Pembahasan RUU Migas Tertunda
Berita

Pembahasan RUU Migas Tertunda

Jakarta, hukumonline. Pembahasan terhadap Rancangan Undang-undang Minyak dan Gas Bumi (RUU Migas) pada hari ini tertunda. RUU ini diharapkan rampung sebelum akhir 2001. Pasalnya, undang-undang yang berlaku saat ini belum dapat menterjemahkan tujuan dan cita-cita negara bidang minyak dan gas bumi.

Oleh:
Ari/Zae/APr
Bacaan 2 Menit
Pembahasan RUU Migas Tertunda
Hukumonline

Menurut rencana, pembahasan RUU Migas dilakukan pada Senin (29/1) dalam rapat paripurna DPR. Namun, akibat berlarut-larutnya pembahasan Pansus Buloggate dan Bruneigate, pembahasan RUU Migas dan RUU bidang Keuangan ditunda. Menteri Energi dan Sumber Daya Mineral, Purnomo Yusgiantoro, yang telanjur datang, akhirnya hanya bertemu dengan pimpinan dan beberapa anggota komis VIII.

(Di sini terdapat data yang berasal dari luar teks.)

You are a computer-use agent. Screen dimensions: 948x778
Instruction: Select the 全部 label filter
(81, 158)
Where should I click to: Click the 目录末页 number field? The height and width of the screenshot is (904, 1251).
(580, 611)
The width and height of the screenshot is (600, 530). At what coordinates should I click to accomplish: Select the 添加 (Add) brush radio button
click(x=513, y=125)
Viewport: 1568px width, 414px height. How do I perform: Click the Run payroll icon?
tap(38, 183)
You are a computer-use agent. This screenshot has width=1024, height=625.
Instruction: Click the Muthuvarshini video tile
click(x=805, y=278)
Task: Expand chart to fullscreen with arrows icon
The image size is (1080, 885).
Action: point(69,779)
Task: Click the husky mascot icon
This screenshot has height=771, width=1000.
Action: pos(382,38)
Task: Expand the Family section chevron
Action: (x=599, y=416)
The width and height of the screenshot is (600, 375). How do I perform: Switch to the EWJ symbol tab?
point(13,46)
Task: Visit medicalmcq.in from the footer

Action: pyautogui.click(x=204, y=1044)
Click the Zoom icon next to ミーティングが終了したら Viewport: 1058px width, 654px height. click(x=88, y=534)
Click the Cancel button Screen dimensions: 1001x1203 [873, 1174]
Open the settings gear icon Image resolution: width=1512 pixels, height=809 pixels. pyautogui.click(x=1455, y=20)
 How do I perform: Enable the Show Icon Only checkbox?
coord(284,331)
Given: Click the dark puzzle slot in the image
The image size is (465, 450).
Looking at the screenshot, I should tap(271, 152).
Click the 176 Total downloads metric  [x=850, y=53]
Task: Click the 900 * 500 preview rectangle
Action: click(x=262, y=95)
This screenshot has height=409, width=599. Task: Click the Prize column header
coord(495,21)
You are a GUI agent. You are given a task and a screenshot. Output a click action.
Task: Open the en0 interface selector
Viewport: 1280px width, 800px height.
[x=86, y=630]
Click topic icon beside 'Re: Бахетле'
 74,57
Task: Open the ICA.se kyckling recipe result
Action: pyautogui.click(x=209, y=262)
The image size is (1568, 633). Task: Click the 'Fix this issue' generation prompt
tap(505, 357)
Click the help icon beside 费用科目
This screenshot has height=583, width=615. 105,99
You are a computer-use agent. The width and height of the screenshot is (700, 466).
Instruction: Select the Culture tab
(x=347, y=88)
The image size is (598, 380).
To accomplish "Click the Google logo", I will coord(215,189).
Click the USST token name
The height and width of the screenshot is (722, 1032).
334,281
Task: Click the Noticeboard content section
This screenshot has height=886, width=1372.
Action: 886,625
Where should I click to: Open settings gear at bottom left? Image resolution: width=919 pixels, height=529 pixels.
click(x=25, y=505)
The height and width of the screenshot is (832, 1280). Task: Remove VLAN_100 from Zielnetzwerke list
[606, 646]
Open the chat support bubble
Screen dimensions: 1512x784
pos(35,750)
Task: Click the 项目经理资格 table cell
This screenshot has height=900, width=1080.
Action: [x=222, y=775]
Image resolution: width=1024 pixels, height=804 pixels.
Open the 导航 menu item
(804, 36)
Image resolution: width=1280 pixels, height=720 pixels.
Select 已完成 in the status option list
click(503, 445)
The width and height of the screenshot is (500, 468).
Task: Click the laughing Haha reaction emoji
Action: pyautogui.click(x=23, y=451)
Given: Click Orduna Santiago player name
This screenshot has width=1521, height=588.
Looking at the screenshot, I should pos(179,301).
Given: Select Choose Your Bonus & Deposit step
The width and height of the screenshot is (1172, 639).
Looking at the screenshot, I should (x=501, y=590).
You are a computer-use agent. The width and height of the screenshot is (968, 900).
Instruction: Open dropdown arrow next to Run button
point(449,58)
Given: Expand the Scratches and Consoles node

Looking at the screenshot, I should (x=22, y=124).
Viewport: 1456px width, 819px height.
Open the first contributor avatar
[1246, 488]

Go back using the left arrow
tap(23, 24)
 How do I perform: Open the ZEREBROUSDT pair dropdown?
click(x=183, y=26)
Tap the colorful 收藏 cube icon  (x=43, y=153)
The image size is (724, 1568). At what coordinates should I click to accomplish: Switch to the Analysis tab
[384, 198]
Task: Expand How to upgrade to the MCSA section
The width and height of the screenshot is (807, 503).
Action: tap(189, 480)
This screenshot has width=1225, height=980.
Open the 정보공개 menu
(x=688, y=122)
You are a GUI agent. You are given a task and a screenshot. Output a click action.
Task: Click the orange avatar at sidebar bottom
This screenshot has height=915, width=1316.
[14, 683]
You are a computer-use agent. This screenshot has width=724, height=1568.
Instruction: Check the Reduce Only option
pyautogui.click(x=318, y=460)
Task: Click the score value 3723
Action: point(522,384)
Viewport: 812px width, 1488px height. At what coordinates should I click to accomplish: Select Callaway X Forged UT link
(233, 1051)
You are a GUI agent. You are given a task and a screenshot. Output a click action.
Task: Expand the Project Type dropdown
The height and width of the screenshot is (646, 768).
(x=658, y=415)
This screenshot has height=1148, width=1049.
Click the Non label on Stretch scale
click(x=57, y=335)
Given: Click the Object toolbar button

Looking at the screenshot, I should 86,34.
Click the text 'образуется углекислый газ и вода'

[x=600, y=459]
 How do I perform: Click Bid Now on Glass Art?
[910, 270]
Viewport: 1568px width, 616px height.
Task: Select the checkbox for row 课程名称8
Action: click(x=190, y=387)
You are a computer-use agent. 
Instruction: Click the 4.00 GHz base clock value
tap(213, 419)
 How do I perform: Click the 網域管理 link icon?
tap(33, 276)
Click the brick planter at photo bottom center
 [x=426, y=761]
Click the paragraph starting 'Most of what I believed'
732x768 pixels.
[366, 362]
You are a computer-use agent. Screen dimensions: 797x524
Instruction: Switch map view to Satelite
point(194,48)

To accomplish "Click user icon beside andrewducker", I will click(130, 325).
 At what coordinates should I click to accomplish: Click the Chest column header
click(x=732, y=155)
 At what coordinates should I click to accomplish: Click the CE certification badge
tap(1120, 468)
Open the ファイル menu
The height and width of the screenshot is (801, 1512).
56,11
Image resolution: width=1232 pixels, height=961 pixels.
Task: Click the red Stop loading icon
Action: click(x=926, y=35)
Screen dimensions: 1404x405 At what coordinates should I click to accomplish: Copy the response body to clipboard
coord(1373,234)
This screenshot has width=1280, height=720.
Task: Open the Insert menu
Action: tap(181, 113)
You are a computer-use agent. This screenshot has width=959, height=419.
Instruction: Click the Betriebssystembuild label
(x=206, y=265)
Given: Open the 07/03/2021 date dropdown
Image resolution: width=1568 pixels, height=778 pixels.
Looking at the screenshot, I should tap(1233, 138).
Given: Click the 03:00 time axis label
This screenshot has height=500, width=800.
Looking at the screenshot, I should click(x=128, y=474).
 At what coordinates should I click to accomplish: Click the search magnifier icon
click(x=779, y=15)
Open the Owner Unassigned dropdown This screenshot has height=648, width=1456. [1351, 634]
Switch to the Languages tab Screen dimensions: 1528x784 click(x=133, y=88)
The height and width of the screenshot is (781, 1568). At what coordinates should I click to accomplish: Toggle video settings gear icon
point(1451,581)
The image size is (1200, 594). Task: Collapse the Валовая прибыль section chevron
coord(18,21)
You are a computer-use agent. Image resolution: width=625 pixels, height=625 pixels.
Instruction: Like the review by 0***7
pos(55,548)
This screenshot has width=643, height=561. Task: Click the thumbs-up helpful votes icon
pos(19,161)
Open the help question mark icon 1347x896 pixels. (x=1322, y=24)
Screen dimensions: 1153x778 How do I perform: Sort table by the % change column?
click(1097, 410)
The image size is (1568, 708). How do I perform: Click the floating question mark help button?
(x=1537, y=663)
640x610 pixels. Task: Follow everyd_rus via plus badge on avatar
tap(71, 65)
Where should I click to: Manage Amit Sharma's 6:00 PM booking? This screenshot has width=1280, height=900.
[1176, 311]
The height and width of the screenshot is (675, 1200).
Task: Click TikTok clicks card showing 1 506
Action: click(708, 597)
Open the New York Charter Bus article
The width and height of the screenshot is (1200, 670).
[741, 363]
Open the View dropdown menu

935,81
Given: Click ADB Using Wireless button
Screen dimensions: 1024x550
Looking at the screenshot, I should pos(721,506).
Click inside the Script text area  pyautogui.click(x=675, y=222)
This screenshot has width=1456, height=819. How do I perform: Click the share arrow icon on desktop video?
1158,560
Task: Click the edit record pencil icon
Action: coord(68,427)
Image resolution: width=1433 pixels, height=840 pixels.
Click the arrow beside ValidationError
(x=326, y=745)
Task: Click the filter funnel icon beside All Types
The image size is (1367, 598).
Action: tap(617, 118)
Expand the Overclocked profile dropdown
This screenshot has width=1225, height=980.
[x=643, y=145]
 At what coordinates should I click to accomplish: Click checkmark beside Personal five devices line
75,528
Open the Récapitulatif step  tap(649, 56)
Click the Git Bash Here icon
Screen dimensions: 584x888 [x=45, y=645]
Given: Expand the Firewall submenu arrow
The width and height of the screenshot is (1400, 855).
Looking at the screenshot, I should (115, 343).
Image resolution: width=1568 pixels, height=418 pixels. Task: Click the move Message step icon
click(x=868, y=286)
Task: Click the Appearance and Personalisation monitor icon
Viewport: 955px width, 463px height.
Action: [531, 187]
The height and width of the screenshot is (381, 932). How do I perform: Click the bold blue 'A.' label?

Kepada Ketua komisi VIII DPR, Irwan Prayitno, Purnomo menjelaskan maksud  dan tujuan konsep RUU Migas yang diajukan oleh pemerintah kepada DPR. Menurut Iwan, selama ini mengenai minyak dan gas bumi ada dua UU yang mengatur; UU No. 44/Prp/1960 dan UU No. 8 Tahun 1971 tentang Pertamina.

Purnomo menyatakan, kedua UU tersebut belum dapat menterjemahkan tujuan dan cita-cita negara dalam hal pertambangan dan migas sebagaimana diamanatkan dalam UUD 1945. Pasalnya, dalam kedua UU tersebut terdapat beberapa kelemahan dan kendala yang tercermin secara jelas dalam substansi materi kedua perangkat peraturan tersebut.

Menurut Purnomo, kelemahan tersebut antara lain; pertama, ruang lingkup peraturan hanya terfokus pada kegiatan-kegiatan usaha di dalam negeri saja, sehingga kurang memberikan dorongan berusaha di luar negeri. Kedua, UU tersebut mengatur usaha yang mempunyai sifat monopolistik dan misai sosial. Ketiga, tidak mendukung kemandirian, pemupukan dana, dan kemampuan bersaing dalam era keterbukaan.

Kelemahan keempat, terdapat ketentuan khusus dalam hal perpajakan dan kepabeanan yang sering menimbulkan kesulitan dalam penerapanya. Serta adanya kerancuan dan tumpang tindihnya perangkat perundang-undangan antara pengaturan sektor dan pengaturan perusahaan yang mengakibatkan tugas pemerintah dan perusahaan menjadi tidak jelas.

Dalam RUU Migas yang diajukan pemerintah pada DPR secara umum mengatur tujuh hal. Pertama, penguasaan dan pengaturan usaha untuk pertambangan dan gas bumi. Kedua, pengaturan usaha untuk hulu. Ketiga, pengaturan usaha untuk hilir.

Keempat, pengaturan untuk penerimaan negara. Kelima, pola pengaturan usaha pengangkutan dan niaga minyak dan gas bumi. Keenam, hubungan usaha minyak dan gas bumi dengan hak atas tanah. Ketujuh, mengatur mengenai status hukum Pertamina. Kedelapan, mengenai pembinaan dan pengawasan.